The problem: With the line containing "You are a computer-use agent. Screen" as the starting point, output every line of the data below through its final line, character for character.
******
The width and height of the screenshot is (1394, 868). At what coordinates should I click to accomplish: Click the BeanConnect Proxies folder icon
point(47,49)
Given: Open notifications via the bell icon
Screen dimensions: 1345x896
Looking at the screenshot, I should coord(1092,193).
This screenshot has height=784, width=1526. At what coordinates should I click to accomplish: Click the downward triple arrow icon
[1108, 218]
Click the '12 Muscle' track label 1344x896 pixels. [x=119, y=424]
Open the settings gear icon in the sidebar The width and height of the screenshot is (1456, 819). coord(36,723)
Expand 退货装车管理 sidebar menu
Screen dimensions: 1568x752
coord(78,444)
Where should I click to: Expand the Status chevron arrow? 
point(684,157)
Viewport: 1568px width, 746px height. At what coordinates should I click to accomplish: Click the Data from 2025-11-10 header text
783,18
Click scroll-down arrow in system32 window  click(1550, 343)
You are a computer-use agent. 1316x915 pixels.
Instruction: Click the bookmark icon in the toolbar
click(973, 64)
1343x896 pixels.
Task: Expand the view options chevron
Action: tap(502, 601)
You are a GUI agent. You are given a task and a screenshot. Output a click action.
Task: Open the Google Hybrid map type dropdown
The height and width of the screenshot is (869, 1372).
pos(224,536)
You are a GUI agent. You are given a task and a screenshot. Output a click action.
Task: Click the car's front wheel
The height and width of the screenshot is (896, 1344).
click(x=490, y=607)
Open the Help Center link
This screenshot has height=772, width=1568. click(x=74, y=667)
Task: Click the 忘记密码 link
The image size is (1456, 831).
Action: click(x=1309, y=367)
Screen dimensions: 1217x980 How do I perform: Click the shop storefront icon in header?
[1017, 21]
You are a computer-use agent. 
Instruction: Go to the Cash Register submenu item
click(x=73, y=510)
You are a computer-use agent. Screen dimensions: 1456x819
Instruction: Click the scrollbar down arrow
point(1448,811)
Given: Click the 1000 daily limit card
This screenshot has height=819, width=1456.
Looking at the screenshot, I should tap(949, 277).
******
Expected answer:
You are a computer-use agent. Screen dimensions: 1456x819
Instruction: Click the scrollbar down arrow
point(1448,811)
Given: Click the 1000 daily limit card
This screenshot has height=819, width=1456.
Looking at the screenshot, I should tap(949, 277).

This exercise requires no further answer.